The Lie bracket is equivalent to the adjoint operator, in the sense that

\[\begin{aligned} \left[w_1, w_2\right] := \mathrm{ad}_{w_1}(w_2) = (0 , \; 2 v_1^\times v_2 ). \end{aligned}\]

Matrix Representation

The final topic of interest for computations is the matrix representation of \(\mathbb{H}\). Matrix representations are rarely unique, but sometimes can be nice. The matrix representation we consider is \(\rho : \mathbb{H} \to \mathbf{GL}(4)\), given by

\[\begin{aligned} \rho(q) := \begin{pmatrix} r& u_1& u_2& u_3 \\ -u_1& r& -u_3& u_2 \\ -u_2& u_3& r& -u_1 \\ -u_3&-u_2&u_1&r \\ \end{pmatrix}. \end{aligned}\]

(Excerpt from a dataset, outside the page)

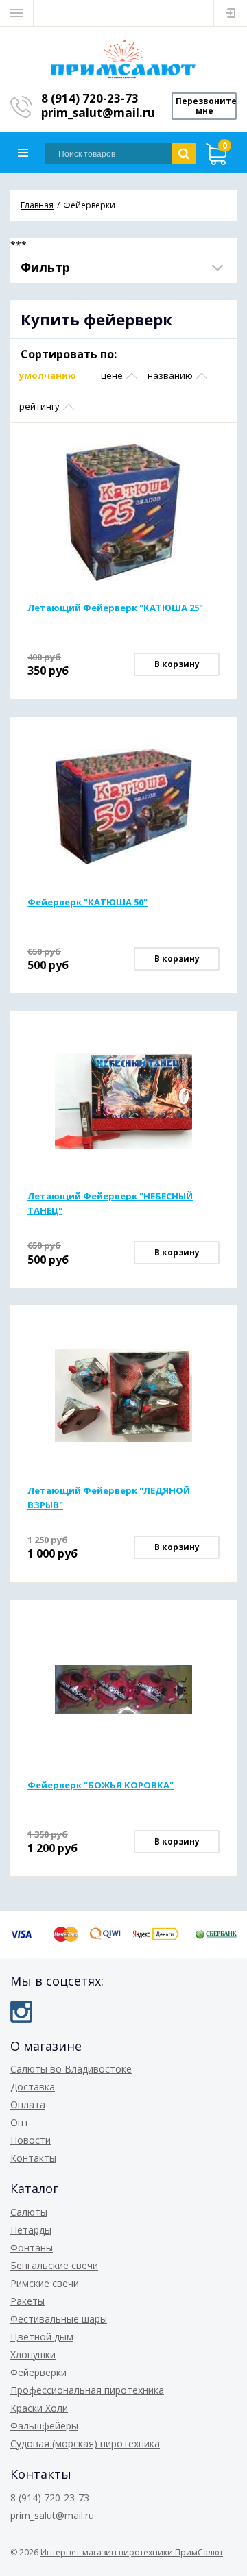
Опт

The matrix representation of the Lie algebra \(\mathfrak{h}\) is basically the same. Verifying that these are indeed representations is a messy and time-consuming computation. However, working out a matrix representation is very rewarding in that it provides a way to check all the other computations we have done. Specifically, we can check things like the inverse \(\rho(q)^{-1} = \rho(q^{-1})\), the exponential \(\mathrm{expm}(\mathrm{d}\rho(w)) = \rho(\exp(w))\), and the adjoint operators \(\mathrm{Ad}_q w = \rho(q) \mathrm{d}\rho(w) \rho(q)^{-1}\).

Summary

I decided to write this post when I needed these formulas for the \(n\)th time, and I realised that deriving them every time I needed them was taking too long. I hope they are helpful to anyone else who reads them, and please let me know if you spot any mistakes!